[The problem]: Every entry must be given again exactly as it is written.

*** Dataset content

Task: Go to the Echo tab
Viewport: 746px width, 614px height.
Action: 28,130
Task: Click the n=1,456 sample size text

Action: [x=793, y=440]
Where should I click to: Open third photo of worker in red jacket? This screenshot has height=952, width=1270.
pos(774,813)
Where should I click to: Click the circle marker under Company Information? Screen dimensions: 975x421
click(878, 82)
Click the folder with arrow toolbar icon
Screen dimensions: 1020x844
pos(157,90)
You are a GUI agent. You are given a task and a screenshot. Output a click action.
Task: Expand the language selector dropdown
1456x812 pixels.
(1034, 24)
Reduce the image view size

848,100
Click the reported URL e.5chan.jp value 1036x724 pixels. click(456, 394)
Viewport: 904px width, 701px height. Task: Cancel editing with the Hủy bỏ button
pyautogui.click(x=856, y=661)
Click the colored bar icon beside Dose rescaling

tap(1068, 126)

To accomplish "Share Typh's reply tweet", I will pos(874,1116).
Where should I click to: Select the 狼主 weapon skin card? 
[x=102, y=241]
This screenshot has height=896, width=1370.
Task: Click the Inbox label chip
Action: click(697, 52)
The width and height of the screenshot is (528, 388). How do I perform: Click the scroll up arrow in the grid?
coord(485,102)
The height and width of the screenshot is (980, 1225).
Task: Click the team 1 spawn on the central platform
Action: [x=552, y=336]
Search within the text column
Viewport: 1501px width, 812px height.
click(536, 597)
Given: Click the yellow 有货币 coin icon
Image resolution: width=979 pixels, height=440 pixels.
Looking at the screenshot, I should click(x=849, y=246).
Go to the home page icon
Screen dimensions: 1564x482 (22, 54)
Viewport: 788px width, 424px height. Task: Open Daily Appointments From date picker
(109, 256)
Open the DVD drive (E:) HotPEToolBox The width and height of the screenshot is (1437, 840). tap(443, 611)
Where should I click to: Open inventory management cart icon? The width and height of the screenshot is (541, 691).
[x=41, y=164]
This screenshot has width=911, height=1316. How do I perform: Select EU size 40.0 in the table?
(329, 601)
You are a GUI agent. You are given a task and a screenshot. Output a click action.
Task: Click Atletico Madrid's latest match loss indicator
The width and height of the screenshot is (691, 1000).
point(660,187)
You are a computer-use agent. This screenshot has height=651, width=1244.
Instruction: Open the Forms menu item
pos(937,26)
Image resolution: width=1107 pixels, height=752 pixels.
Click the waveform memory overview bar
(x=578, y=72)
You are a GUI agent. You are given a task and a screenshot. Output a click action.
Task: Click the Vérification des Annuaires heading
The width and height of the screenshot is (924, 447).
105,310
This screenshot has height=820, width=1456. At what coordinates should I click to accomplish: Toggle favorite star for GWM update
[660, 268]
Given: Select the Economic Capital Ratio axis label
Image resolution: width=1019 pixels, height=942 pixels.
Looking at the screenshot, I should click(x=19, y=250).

******

[Result]:
Task: Go to the Echo tab
Viewport: 746px width, 614px height.
Action: 28,130
Task: Click the n=1,456 sample size text

Action: [x=793, y=440]
Where should I click to: Open third photo of worker in red jacket? This screenshot has height=952, width=1270.
pos(774,813)
Where should I click to: Click the circle marker under Company Information? Screen dimensions: 975x421
click(878, 82)
Click the folder with arrow toolbar icon
Screen dimensions: 1020x844
pos(157,90)
You are a GUI agent. You are given a task and a screenshot. Output a click action.
Task: Expand the language selector dropdown
1456x812 pixels.
(1034, 24)
Reduce the image view size

848,100
Click the reported URL e.5chan.jp value 1036x724 pixels. click(456, 394)
Viewport: 904px width, 701px height. Task: Cancel editing with the Hủy bỏ button
pyautogui.click(x=856, y=661)
Click the colored bar icon beside Dose rescaling

tap(1068, 126)

To accomplish "Share Typh's reply tweet", I will pos(874,1116).
Where should I click to: Select the 狼主 weapon skin card? 
[x=102, y=241]
This screenshot has height=896, width=1370.
Task: Click the Inbox label chip
Action: click(697, 52)
The width and height of the screenshot is (528, 388). How do I perform: Click the scroll up arrow in the grid?
coord(485,102)
The height and width of the screenshot is (980, 1225).
Task: Click the team 1 spawn on the central platform
Action: [x=552, y=336]
Search within the text column
Viewport: 1501px width, 812px height.
click(536, 597)
Given: Click the yellow 有货币 coin icon
Image resolution: width=979 pixels, height=440 pixels.
Looking at the screenshot, I should click(x=849, y=246).
Go to the home page icon
Screen dimensions: 1564x482 (22, 54)
Viewport: 788px width, 424px height. Task: Open Daily Appointments From date picker
(109, 256)
Open the DVD drive (E:) HotPEToolBox The width and height of the screenshot is (1437, 840). tap(443, 611)
Where should I click to: Open inventory management cart icon? The width and height of the screenshot is (541, 691).
[x=41, y=164]
This screenshot has width=911, height=1316. How do I perform: Select EU size 40.0 in the table?
(329, 601)
You are a GUI agent. You are given a task and a screenshot. Output a click action.
Task: Click Atletico Madrid's latest match loss indicator
The width and height of the screenshot is (691, 1000).
point(660,187)
You are a computer-use agent. This screenshot has height=651, width=1244.
Instruction: Open the Forms menu item
pos(937,26)
Image resolution: width=1107 pixels, height=752 pixels.
Click the waveform memory overview bar
(x=578, y=72)
You are a GUI agent. You are given a task and a screenshot. Output a click action.
Task: Click the Vérification des Annuaires heading
The width and height of the screenshot is (924, 447).
105,310
This screenshot has height=820, width=1456. At what coordinates should I click to accomplish: Toggle favorite star for GWM update
[660, 268]
Given: Select the Economic Capital Ratio axis label
Image resolution: width=1019 pixels, height=942 pixels.
Looking at the screenshot, I should click(x=19, y=250).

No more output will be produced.